Mendel returns to Angangueo for Gaby’s wedding. He lets Simon know that his children have dreams and “want to fly.” Simon and Mendel have a heated and emotional discussion about their relationship and childhood. Later, we see Simon and Sarah visiting the butterfly forests. The two happily attend the wedding as well.

At night, Mendel participates in the animalistic mourning ritual and fully embraces his hybrid identity. His visit to Angangueo implies that he has begun to heal from his childhood trauma and is able to see the wonders of his hometown that shaped his personality and career. He also reconnects with his relatives, finally allowing himself to feel at home. He comes to terms with his grandmother’s death, his brother’s circumstances, and his scientific and personal all-consuming passion for the monarch butterflies of his childhood.

Do Mendel and Simon Talk About Their Strained Relationship?

When Mendel goes to Angangueo for the wedding, he confronts Simon about his dismissive and hostile behavior. Simon blames him for moving away in search of a good life and for not being around when his family was struggling for employment and even food. Mendel points out that he left carrying all the demons Simon put in his head. He reveals that although he has no memory of his parents’ death, Simon’s frequent recollection of the incident in their childhood traumatized him.

It is then that Simon reveals that he saved Mendel from drowning that fateful night of their parent’s death. Mendel asks Simon why he never told him about it. Simon cites Mendel’s absence as the reason. Although the brothers don’t exactly sort out their relationship, they are now closer to understanding both sides of the story. Their reactions to their shared trauma are vastly different, and perhaps through this conversation they have begun the process of mutual forgiveness.

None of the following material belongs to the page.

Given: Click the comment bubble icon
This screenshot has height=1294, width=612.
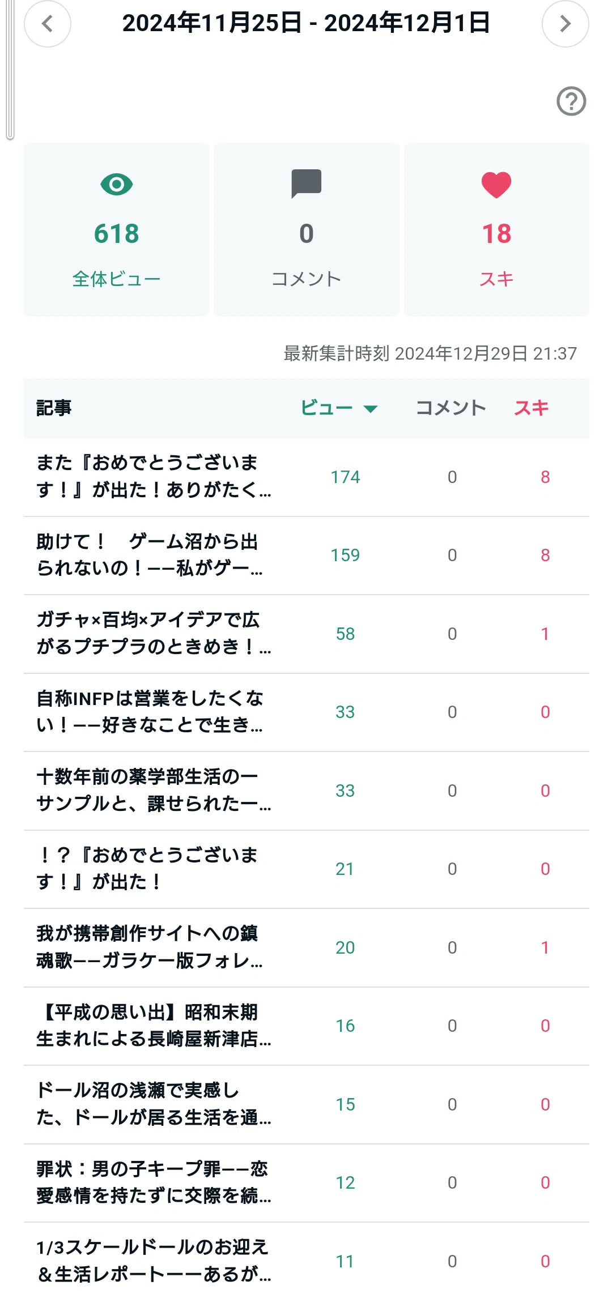Looking at the screenshot, I should (307, 183).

Do Mendel and Sarah End Up Together?

Mendel and Sarah do end up together. Mendel invites Sarah to Angangueo for Gaby’s wedding. He shows her the butterfly forests and green playgrounds of his childhood. Mendel also tells her about the local myths and legends pertaining to the monarch butterflies. It is clear that since Mendel has finally accepted himself, he is also able to accept Sarah’s love and confide in her as well. As he looks at his culture and family from a new perspective, he excitedly shares the same with Sarah.